Fine Gael's Gay Mitchell launched another attack on Martin McGuinness over claims he left the IRA in 1974.
Vincent Brown, who hosted the TV3 debate, also questioned Mr McGuinness' past. He produced several books claiming he was an IRA member long after 1974.
Mr McGuinness denied that he was lying.
Mr Mitchell said: "You cannot restore confidence if you do not tell people the truth.
"If you're a Sinn Fein candidate and you're not a Sinn Fein candidate. If you say you left the IRA in 1974, and persist on saying that when you didn't.
"If you say you take the average industrial wage and you're drawing down a couple of hundred grand, how can people have confidence in your word?"

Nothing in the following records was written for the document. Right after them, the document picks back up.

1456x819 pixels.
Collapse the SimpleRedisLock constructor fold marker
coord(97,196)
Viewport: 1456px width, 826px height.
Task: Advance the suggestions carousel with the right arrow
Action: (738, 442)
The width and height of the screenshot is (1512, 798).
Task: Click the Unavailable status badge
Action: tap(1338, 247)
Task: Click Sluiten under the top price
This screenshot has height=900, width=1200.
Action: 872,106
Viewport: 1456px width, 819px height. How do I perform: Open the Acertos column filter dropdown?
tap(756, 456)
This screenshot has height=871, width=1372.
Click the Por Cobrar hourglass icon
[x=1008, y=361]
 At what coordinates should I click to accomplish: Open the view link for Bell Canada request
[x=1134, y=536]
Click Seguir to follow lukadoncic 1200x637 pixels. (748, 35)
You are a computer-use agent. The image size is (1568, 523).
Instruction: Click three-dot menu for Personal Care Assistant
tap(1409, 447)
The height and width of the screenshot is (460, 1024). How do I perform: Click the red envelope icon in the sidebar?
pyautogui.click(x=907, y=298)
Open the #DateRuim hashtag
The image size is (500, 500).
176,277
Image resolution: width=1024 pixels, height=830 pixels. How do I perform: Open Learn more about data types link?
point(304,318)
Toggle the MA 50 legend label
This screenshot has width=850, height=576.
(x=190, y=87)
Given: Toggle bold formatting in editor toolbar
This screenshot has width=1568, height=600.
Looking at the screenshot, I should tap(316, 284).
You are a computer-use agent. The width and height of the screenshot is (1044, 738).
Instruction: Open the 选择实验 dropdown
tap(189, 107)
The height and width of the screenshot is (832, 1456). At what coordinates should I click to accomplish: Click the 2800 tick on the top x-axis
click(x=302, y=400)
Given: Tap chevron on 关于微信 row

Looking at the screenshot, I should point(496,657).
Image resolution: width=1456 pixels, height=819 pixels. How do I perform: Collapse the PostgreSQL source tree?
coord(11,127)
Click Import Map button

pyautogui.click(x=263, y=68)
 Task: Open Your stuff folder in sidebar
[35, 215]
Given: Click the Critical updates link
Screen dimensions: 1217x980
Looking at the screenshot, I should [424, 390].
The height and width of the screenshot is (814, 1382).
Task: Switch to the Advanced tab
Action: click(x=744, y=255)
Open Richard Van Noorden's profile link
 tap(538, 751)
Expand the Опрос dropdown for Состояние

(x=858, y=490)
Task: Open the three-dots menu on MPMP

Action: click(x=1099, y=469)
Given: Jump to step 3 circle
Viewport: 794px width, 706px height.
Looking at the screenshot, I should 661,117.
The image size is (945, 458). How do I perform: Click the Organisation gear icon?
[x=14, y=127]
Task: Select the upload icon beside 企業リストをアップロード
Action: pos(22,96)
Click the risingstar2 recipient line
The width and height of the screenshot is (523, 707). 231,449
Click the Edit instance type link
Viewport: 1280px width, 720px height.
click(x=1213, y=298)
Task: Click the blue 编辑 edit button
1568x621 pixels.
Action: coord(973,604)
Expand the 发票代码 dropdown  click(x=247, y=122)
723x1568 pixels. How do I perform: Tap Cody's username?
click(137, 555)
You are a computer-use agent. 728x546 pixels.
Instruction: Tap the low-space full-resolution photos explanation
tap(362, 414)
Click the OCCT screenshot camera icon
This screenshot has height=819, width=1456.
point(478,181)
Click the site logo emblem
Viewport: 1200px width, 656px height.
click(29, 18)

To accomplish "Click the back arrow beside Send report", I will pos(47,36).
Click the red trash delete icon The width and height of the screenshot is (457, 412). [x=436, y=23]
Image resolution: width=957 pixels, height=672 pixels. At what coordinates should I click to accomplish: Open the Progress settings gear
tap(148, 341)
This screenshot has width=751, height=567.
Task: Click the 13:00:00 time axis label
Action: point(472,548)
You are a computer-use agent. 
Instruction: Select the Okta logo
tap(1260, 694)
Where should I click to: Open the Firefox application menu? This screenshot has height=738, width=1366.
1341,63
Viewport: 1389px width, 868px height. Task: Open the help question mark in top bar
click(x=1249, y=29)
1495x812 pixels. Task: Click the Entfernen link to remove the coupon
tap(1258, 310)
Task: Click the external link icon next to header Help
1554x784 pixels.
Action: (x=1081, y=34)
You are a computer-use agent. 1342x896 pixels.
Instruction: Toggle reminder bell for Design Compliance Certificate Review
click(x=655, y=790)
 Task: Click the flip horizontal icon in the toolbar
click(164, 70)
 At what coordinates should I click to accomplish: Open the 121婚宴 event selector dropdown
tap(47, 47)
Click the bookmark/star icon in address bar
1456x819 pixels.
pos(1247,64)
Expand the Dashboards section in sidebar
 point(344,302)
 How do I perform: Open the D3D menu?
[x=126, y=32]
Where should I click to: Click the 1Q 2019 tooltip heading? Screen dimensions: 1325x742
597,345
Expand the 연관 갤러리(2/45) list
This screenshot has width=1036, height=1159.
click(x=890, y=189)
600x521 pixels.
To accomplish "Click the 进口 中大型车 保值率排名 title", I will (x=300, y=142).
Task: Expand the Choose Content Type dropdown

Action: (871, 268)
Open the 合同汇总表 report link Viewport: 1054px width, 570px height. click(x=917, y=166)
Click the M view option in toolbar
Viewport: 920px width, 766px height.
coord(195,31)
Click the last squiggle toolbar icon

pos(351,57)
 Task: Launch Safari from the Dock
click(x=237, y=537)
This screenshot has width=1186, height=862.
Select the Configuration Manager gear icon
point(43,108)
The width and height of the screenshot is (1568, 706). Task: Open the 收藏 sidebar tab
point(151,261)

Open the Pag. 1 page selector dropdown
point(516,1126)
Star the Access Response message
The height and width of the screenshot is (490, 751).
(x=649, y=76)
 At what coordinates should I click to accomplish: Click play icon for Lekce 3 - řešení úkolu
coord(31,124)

Martin McGuinness refuted the claims and said he believed people would judge him on his overall record.
He also said he had published a bank statement, which showed he was paid £1,605 per month by Sinn Fein as deputy first minister.
The other candidates also faced tough questioning from Mr Brown.
Senator David Norris looked uncomfortable when asked why he has refused to publish letters he wrote to the Israeli government on behalf his former partner Ezra Nawi.
Nawi was convicted in Israel of unlawful sexual relations with a 15-year-old boy in 1992.
Mr Norris said he had received legal advice, urging him not to publish the documents in order to protect the boy's identity. But he would not comment on the source of the advice.
Mary Davis had to explain her involvement with several corporate boards and Sean Gallagher was questioned about his time as an adviser to Fianna Fail.
He said people were not interested in the past, and that they wanted to know what the candidates thought about the future.